Problem → Transcribe the entries that come next exactly, but not the pictures they contain.

══════

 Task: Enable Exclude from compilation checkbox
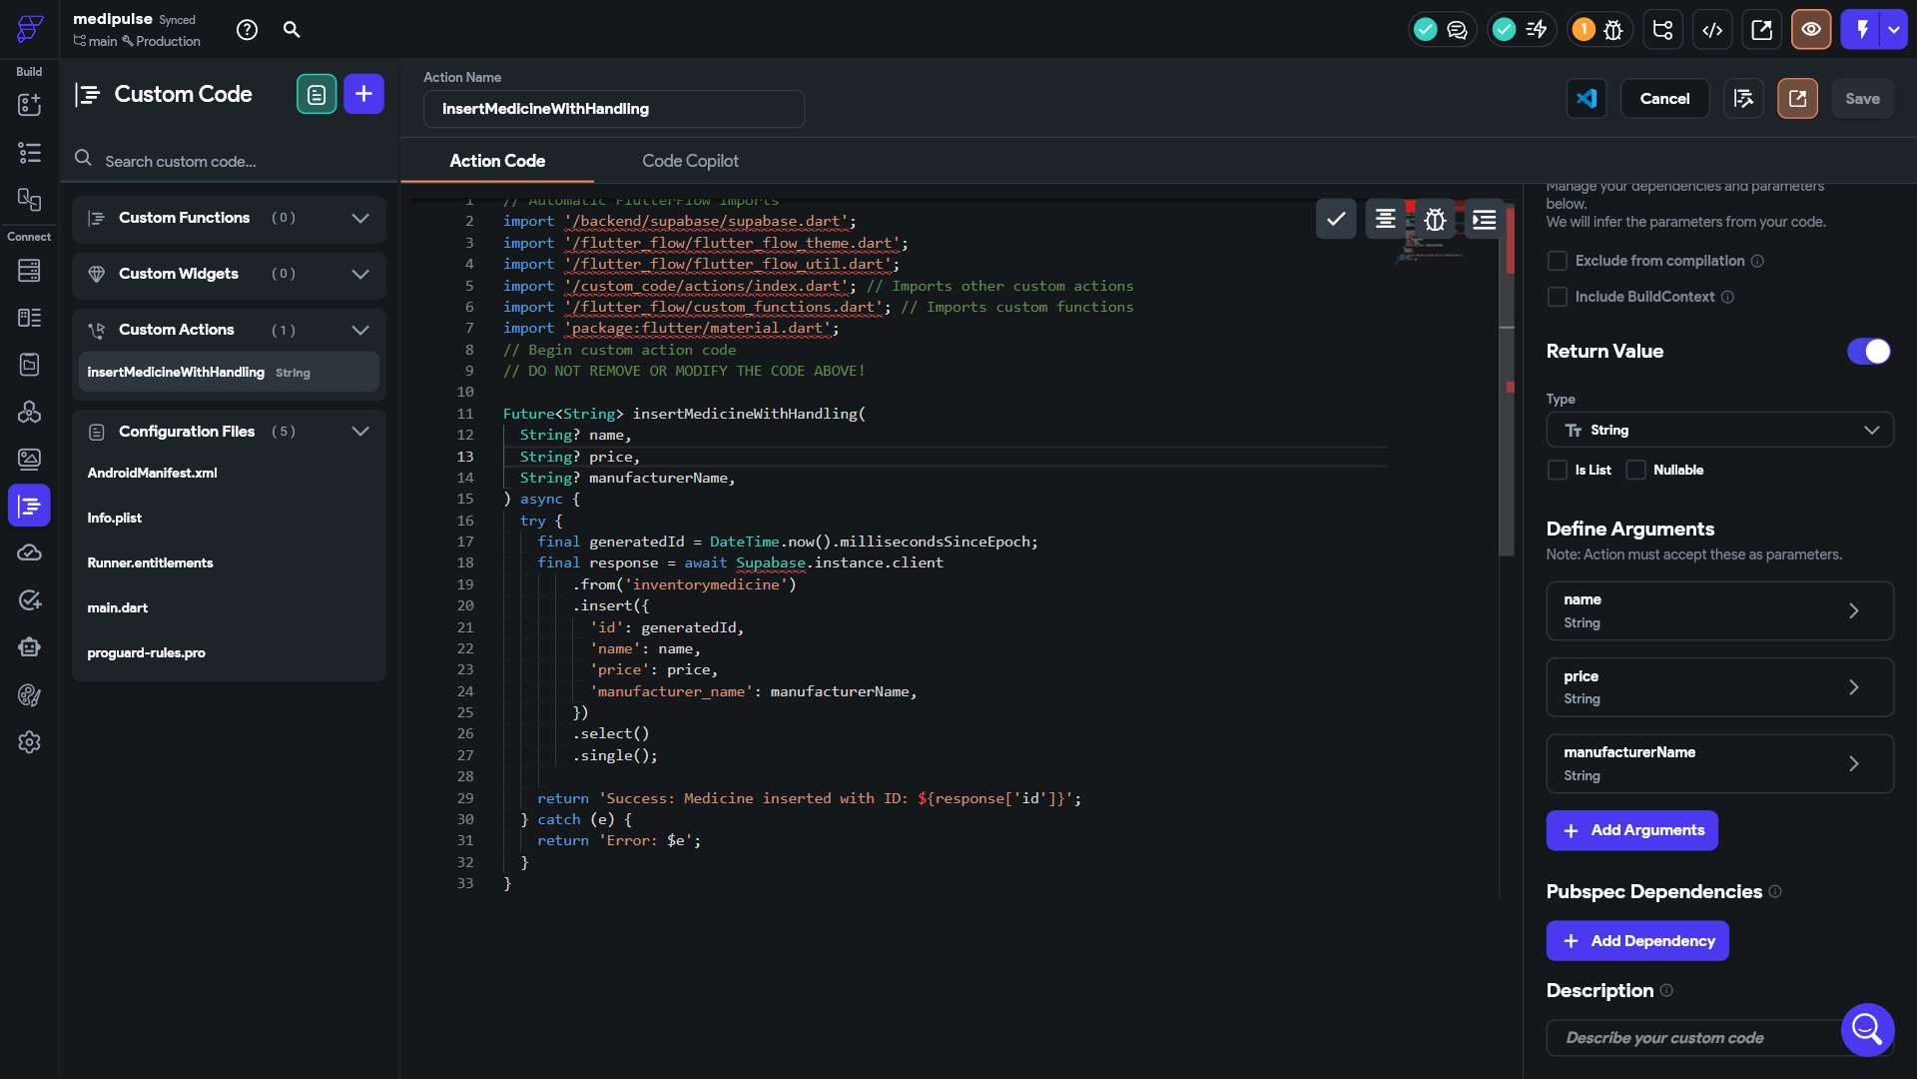1557,261
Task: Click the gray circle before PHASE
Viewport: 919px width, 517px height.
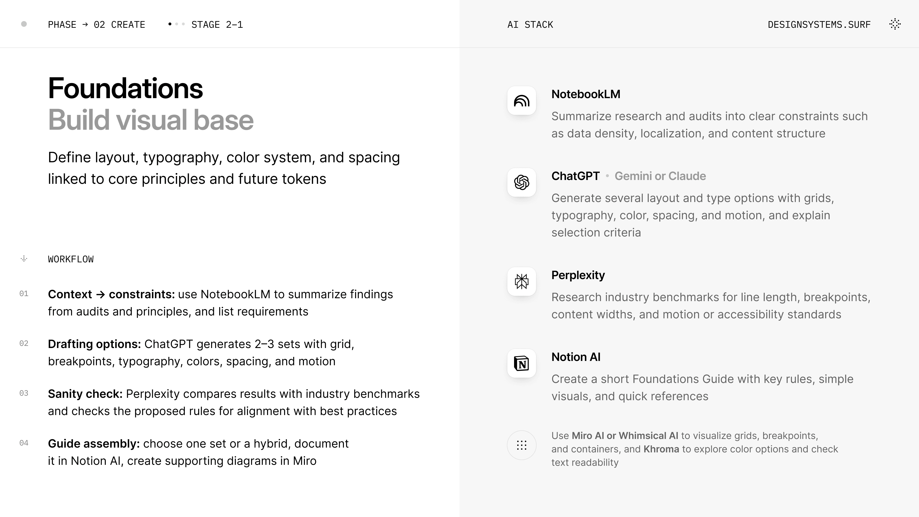Action: pyautogui.click(x=24, y=24)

══════

Response to the exercise →
 Task: Enable Exclude from compilation checkbox
1557,261
Task: Click the gray circle before PHASE
Viewport: 919px width, 517px height.
Action: pyautogui.click(x=24, y=24)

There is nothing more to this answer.